▸ Exercise objective: Where the records below reach the line containing "Instruction: Click the birth date 2005/02/18", start transcribing, and end with the line containing "Click Social Media Examiner profile avatar", exactly and with nothing else added.

▸ Data records:
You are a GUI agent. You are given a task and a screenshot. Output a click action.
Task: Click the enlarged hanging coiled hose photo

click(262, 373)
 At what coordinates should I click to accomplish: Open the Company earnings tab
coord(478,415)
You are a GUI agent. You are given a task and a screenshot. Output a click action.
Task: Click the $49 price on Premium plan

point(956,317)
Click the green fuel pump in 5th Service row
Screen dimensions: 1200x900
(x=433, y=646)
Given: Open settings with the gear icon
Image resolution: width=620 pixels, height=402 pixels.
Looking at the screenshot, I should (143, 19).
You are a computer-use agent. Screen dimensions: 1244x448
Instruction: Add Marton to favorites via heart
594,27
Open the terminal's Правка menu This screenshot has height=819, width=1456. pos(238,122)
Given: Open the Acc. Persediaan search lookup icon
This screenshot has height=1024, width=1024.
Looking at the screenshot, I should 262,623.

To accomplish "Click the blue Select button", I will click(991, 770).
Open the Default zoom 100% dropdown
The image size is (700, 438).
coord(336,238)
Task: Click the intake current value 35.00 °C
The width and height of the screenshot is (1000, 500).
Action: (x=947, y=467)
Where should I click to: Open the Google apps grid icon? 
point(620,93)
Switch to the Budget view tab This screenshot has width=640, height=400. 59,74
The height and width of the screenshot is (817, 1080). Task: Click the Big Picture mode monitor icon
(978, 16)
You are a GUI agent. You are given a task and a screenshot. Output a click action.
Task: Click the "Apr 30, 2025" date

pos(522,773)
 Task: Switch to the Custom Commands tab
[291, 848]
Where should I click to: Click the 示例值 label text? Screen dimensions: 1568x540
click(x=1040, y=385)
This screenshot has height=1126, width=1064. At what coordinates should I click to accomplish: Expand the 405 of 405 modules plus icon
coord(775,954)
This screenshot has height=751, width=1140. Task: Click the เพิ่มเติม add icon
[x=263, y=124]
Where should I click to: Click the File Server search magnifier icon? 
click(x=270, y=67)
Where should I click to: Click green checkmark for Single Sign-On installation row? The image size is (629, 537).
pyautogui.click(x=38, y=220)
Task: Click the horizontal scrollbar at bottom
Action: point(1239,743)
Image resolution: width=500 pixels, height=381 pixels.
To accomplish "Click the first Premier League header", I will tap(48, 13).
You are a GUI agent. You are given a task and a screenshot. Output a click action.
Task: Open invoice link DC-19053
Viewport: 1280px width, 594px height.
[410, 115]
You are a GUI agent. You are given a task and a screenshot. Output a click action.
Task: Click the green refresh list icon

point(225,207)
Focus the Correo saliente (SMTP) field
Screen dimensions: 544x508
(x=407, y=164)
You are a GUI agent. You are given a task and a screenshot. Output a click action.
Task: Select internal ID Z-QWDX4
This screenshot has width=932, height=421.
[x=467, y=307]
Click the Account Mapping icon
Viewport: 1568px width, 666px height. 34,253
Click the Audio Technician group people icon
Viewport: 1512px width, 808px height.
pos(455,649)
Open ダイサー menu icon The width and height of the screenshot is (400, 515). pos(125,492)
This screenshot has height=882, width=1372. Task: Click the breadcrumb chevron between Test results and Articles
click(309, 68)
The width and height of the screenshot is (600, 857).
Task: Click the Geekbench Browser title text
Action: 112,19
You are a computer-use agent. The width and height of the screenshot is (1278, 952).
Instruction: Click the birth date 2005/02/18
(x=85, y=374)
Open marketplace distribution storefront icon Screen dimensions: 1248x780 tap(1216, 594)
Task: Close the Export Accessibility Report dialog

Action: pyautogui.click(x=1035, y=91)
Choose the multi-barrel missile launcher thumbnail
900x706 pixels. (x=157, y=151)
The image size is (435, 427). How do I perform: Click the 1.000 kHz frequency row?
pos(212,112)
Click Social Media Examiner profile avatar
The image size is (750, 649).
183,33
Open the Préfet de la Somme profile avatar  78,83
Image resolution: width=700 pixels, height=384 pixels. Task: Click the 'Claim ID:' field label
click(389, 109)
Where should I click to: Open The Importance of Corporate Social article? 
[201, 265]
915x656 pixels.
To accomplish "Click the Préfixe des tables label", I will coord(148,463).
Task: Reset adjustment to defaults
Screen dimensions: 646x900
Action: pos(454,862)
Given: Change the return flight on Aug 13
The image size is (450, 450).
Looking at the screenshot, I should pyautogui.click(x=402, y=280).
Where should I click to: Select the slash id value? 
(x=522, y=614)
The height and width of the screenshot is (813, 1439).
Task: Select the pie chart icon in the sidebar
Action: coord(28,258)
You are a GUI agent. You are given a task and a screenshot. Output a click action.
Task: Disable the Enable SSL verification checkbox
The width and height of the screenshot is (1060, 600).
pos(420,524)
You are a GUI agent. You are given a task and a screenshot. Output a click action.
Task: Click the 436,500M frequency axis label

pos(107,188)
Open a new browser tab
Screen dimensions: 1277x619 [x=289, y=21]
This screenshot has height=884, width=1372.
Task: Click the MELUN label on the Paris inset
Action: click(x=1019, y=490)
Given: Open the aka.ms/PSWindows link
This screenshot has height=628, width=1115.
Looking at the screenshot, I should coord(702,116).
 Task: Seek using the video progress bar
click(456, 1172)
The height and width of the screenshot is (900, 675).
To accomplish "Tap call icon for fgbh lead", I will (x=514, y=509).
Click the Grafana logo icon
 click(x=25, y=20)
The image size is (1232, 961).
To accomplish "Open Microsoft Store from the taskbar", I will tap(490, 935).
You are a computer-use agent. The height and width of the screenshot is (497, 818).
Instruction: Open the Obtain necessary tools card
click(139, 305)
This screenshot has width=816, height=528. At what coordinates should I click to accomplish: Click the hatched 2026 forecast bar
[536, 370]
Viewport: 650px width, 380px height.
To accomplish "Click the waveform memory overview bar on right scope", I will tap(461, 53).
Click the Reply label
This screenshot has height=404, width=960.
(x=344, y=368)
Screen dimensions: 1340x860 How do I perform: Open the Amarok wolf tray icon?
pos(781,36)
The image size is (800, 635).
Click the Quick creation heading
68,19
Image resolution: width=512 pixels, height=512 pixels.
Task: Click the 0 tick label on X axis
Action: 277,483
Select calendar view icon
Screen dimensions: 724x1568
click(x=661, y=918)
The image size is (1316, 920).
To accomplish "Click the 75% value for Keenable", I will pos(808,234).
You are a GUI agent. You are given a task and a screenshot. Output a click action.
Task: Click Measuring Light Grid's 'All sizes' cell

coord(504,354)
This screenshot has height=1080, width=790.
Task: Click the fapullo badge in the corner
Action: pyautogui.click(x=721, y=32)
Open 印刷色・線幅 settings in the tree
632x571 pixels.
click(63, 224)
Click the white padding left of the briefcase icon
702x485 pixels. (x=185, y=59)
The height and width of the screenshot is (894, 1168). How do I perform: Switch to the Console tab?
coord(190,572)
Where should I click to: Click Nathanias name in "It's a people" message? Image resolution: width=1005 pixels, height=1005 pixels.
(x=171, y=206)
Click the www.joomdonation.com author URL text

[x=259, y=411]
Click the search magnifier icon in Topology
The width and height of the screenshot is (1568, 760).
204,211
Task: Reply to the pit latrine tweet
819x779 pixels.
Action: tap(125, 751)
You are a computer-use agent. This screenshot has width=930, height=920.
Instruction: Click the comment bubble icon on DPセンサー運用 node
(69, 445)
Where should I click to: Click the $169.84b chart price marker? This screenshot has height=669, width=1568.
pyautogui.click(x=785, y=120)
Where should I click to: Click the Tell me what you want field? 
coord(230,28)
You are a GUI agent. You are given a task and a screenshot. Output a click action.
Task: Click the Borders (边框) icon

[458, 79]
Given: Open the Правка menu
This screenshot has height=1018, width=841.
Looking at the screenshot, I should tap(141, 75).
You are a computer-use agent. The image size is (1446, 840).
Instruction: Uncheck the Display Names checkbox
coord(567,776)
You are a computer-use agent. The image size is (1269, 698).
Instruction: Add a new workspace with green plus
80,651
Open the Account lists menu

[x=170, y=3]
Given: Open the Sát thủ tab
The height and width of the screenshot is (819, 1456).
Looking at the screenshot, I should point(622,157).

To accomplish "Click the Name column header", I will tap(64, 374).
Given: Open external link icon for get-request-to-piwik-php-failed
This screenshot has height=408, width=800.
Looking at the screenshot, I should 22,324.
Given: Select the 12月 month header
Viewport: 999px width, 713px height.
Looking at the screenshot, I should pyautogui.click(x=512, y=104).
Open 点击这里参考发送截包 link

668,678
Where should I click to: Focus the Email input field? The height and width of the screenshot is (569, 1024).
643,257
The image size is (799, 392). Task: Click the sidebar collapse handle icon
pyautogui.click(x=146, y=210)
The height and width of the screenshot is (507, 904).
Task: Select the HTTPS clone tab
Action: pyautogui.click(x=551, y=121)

▸ The answer:
Instruction: Click the birth date 2005/02/18
(x=85, y=374)
Open marketplace distribution storefront icon Screen dimensions: 1248x780 tap(1216, 594)
Task: Close the Export Accessibility Report dialog

Action: pyautogui.click(x=1035, y=91)
Choose the multi-barrel missile launcher thumbnail
900x706 pixels. (x=157, y=151)
The image size is (435, 427). How do I perform: Click the 1.000 kHz frequency row?
pos(212,112)
Click Social Media Examiner profile avatar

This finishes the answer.